Orthodox Christianity, the text notes, is ‘the oldest established eastern form of Christianity’:
The Holy Orthodox Church, has a ceremonial head in the Bishop of Constantinople (Istanbul), also known as a Patriarch, but its various regional forms (e.g., Greek Orthodox, Russian Orthodox, Serbian Orthodox, Ukrainian Orthodox) are autocephalous (independent of Constantinople’s authority, and have their own Patriarchs). Orthodox churches are highly nationalist and ethnic. The Orthodox Christian faith shares many theological tenets with the Roman Catholic Church, but diverges on some key premises.
The same text outlines sixteenth-century Protestant attempts ‘to reform Roman Catholicism’s practices, dogma, and theology’. Protestantism ‘encompasses several forms or denominations which are extremely varied in structure, beliefs, relationship to state, clergy, and governance. Many protestant theologies emphasize the primary role of scripture in their faith, advocating individual interpretation of Christian texts without the mediation of a final religious authority.’
The source also presents details about other world faiths. Buddhism, it notes, is a ‘religion or philosophy’, ‘inspired by the 5th century B.C. teachings of Siddhartha Gautama, (also known as Gautama Buddha “the enlightened one”)’: ‘Buddhism focuses on the goal of spiritual enlightenment centred on an understanding of Gautama Buddha’s Four Noble Truths on the nature of suffering, and on the Eightfold Path of spiritual and moral practice, to break the cycle of suffering of which we are a part. Buddhism ascribes to a karmic system of rebirth. Several schools and sects of Buddhism exist, differing often on the nature of the Buddha, the extent to which enlightenment can be achieved – for one or for all, and by whom – religious orders or laity.’ Identifying Theravada and Mahayana Buddhism as the two major divisions, of the former it states that ‘the oldest Buddhist school’: ‘Theravada is practiced mostly in Sri Lanka, Cambodia, Laos, Burma, and Thailand, with minority representation elsewhere in Asia and the West. Theravadans follow the Pali Canon of Buddha’s teachings, and believe that one may escape the cycle of rebirth, worldly attachment, and suffering for oneself; this process may take one or several lifetimes. Within Mahayana Buddhism, it identifies “subsets” of Zen and Tibetan Buddhism, and forms of Mahayana Buddhism as ‘common in East Asia and Tibet, and parts of the West’: ‘Mahayanas [sic] have additional scriptures beyond the Pali Canon and believe the Buddha is eternal and still teaching. Unlike Theravada Buddhism, Mahayana schools maintain the Buddha-nature is present in all beings and all will ultimately achieve enlightenment.’

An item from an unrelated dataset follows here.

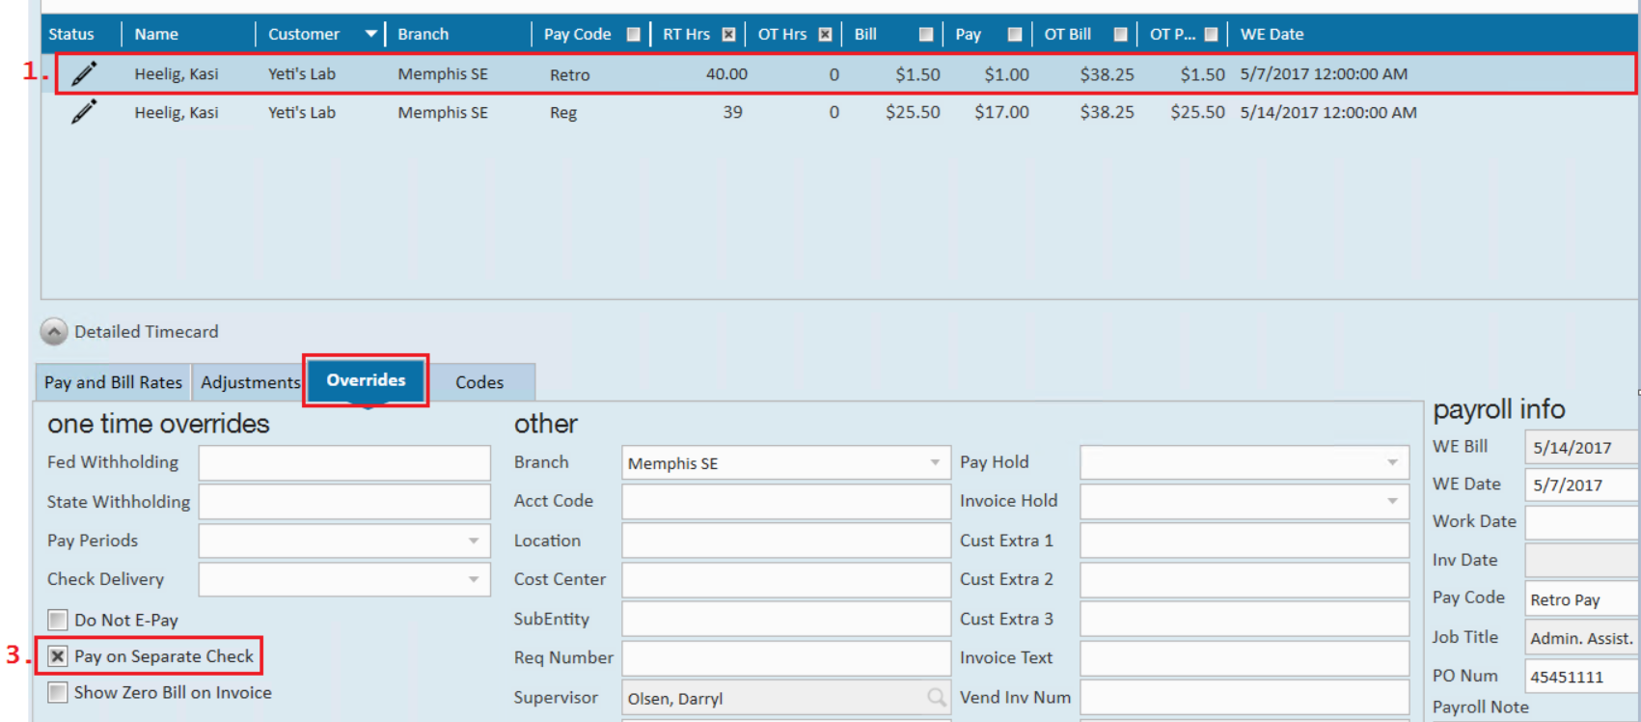Uncheck the RT Hrs column checkbox
1641x722 pixels.
[728, 34]
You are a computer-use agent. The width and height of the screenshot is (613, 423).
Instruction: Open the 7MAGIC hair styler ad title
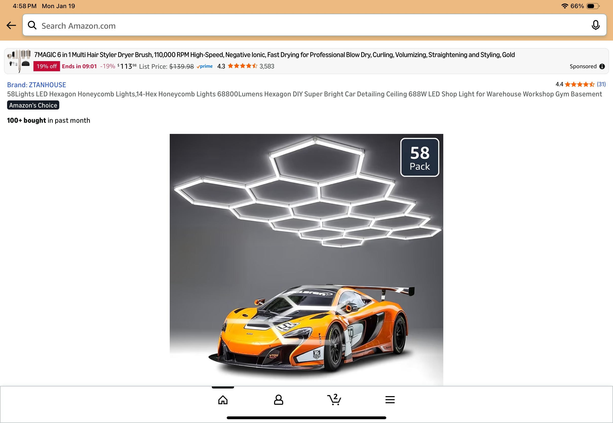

Other listed traditions include Hinduism, Islam, Judaism and Sikhism. Information provided includes a worldwide list of countries with percentage break-ups of religious populations by nation-state. In the present-day educational context which sets high store on ‘religiously literacy’ – including Harvard’s School of Divinity, see Moore (2012) – the above outline of religious traditions might be regarded as a good starting point in countering religious illiteracy.
The source which mentions all the above is the United States’ Central Intelligence Agency (CIA, 2012a). We can see that there is significant political as well as educational currency in religious literacy. Why though is the CIA interested in religion? The CIA, for obvious reasons, has a particular post-9/11 interest in political forms of Islam. Since 2004, this has been focused on through its ‘Political Islam Strategic Analysis Program (PISAP)’. This is in recognition of the fact ‘that forces that have not traditionally been studied, in a comprehensive manner, by the Intelligence Community needed to be examined as they affect the national security interests of the United States’ (CIA, 2012b). The CIA is careful to point out that the ‘effort does not focus on Islam as a religion or on the worldwide Muslim community; rather, it examines those movements and organizations that use religion for political purposes and use religious ideology to attempt to change the existing political, social, or economic order’. Its remit ‘relies on regional and functional expertise to promote, consolidate, and integrate multidisciplinary analysis on worldwide developments of interest to the US policy community’ (CIA, 2012; and for the reinvention of American–Muslim relations, see Nakhleh, 2008). The information provided across traditions shows, however, that religion per se is of geopolitical and security interest, which I have defined elsewhere and with other examples, as the ‘securitization of religion in education’ (Gearon, 2012; also Gearon, 2013a; 2013b). This chapter elaborates further on how the political interest manifest in religion has impacted on education. The question to consider throughout is, how far or to what extent should religious education be influenced by political aims? And how, or by what criteria, would we be able to judge the educational value of such political impact?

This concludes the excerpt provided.